From the previous proof, we have ${|(c) - (d)| \leq \frac{t}{2^m}}$. If we are able to show that ${|(a)-(c)| \leq \epsilon}$, ${|(b)-(d)| \leq \epsilon}$, then we have ${|(a)-(b)| \leq 2\epsilon + \frac{t}{2^m}}$.

So, it remains to show that

$\displaystyle |\mathop{\mathbb P}_{K} [ T^{Enc(K, \cdot)} (Enc(K,M)) = 1 ] - \mathop{\mathbb P}_{R} [T^{\overline{Enc}(\cdot)} (\overline{Enc}(M)) = 1]| \leq \epsilon \ \ \ \ \ (1)$

Suppose, by contradiction, this is not the case. We will show that such a contradiction implies that ${F}$ is not secure, by constructing an oracle algorithm ${T'}$ that distinguishes ${F}$ from a truly random function.
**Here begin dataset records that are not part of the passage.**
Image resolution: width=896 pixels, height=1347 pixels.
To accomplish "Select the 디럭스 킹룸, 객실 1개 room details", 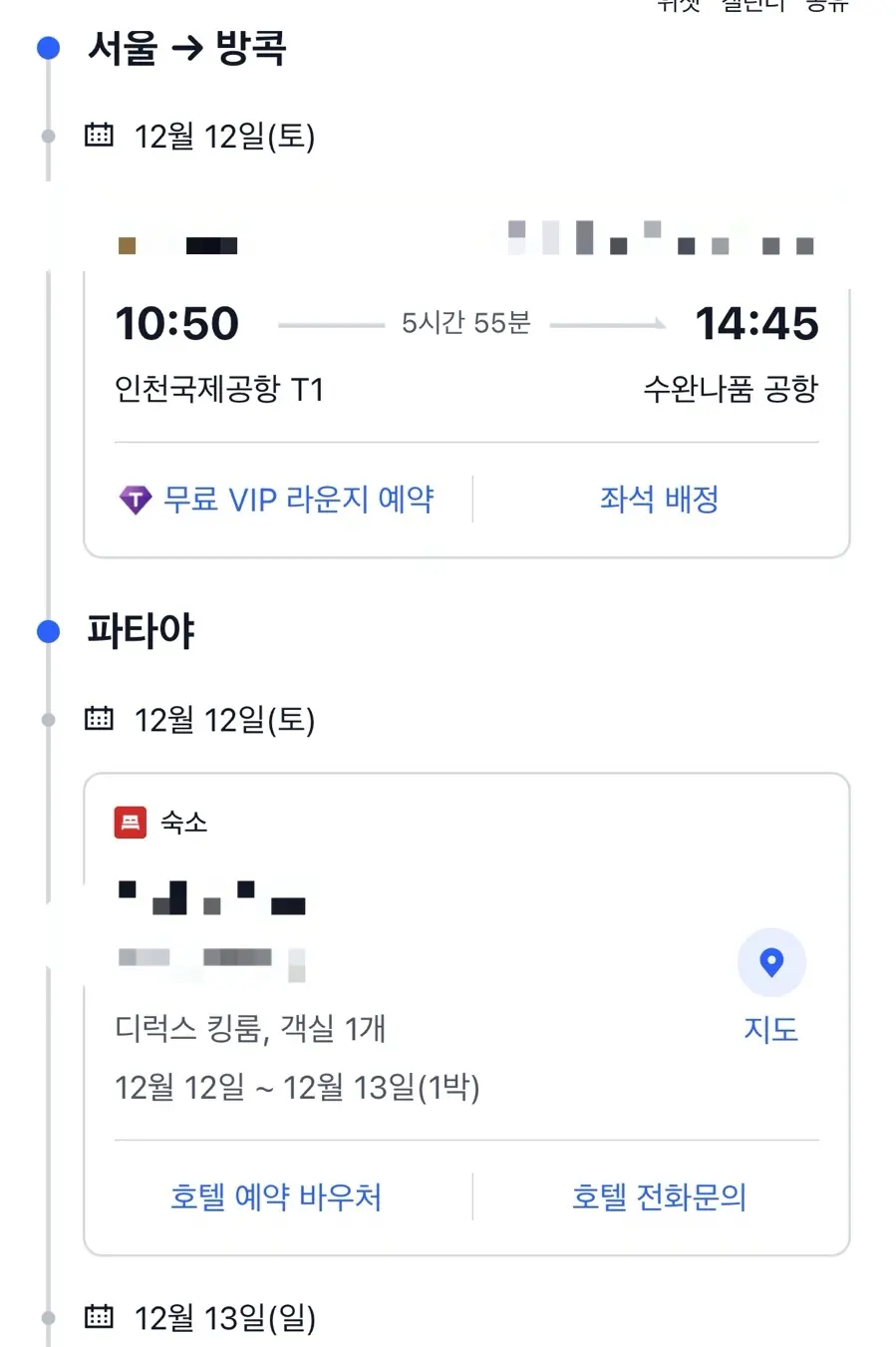I will [250, 1028].
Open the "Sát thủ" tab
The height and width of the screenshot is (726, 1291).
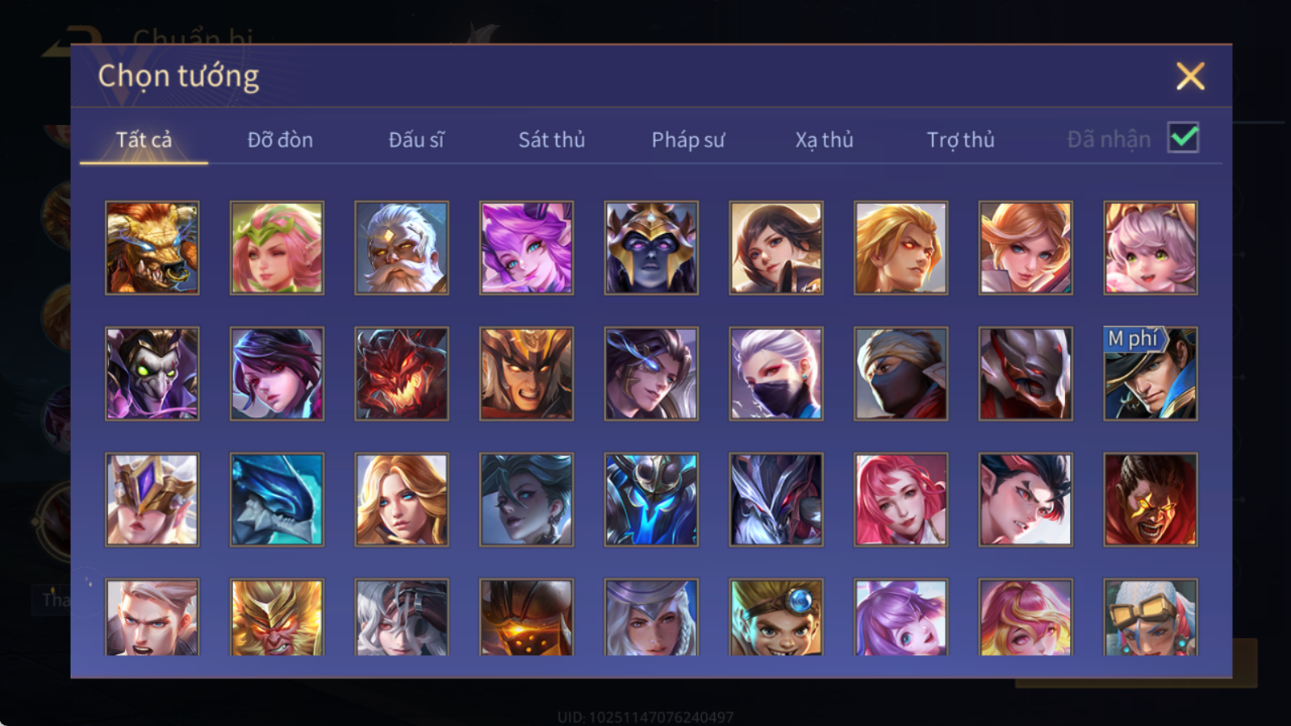[551, 140]
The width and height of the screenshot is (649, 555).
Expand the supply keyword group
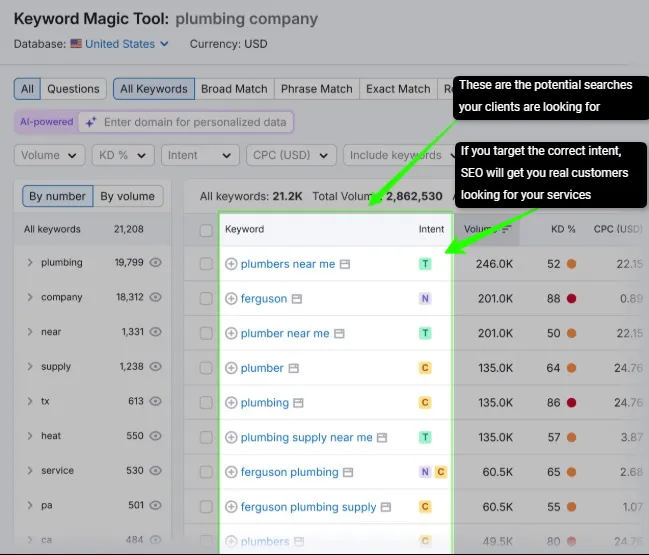[x=30, y=367]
For an oracle ${G}$, we define ${T'^{G}}$ to be the following algorithm:

• pick a random ${r\in \{ 0,1 \}^m}$ and compute ${C:= (r,G(r) \oplus M)}$
• simulate ${T (C)}$; every time ${C}$ makes an oracle query ${M_i}$, pick a random ${r_i}$ and respond to the query with ${(r_i,G(r_i) \oplus M)}$

Note that if ${T'}$ is given the oracle ${F_K}$, then the computation ${T'^{F_K}}$ is exactly the same as the computation ${T^{Enc}(Enc(M))}$, and if ${T'}$ is given the oracle ${R}$, where ${R}$ is a random function, then the computation ${T^{\overline{Enc}}(\overline{Enc}(M))}$.

Thus, we have

$\displaystyle \mathop{\mathbb P}_{K \in \{ 0,1 \}^k} [ T'^{F_K} () =1 ] = \mathop{\mathbb P}_{K} [ T^{Enc(K, \cdot)} (Enc(K,M)) = 1 ] \ \ \ \ \ (2)$

$\displaystyle \mathop{\mathbb P}_{R: \{ 0,1 \}^m \rightarrow \{ 0,1 \}^m} [T'^{R} () = 1] = \mathop{\mathbb P}_{R} [T^{\overline{Enc}(\cdot)} (\overline{Enc}(M)) = 1] \ \ \ \ \ (3)$

which means that

$\displaystyle \left|\mathop{\mathbb P}_{K \in \{ 0,1 \}^k} [ T'^{F_K} () =1 ] - \mathop{\mathbb P}_{R: \{ 0,1 \}^m \rightarrow \{ 0,1 \}^m} [T'^{R} () = 1]\right| > \epsilon \ \ \ \ \ (4)$

The complexity of ${T'}$ is at most the complexity of ${T}$ times ${O(m)}$ (the time needed to translate between oracle queries of ${T}$ and oracle queries of ${T'}$), and so if ${T}$ has complexity ${t/O(m)}$ then ${T'}$ has complexity ${\leq t}$. This means that (4) contradicts the assumption that ${F}$ is ${(t,\epsilon)-}$secure. ◻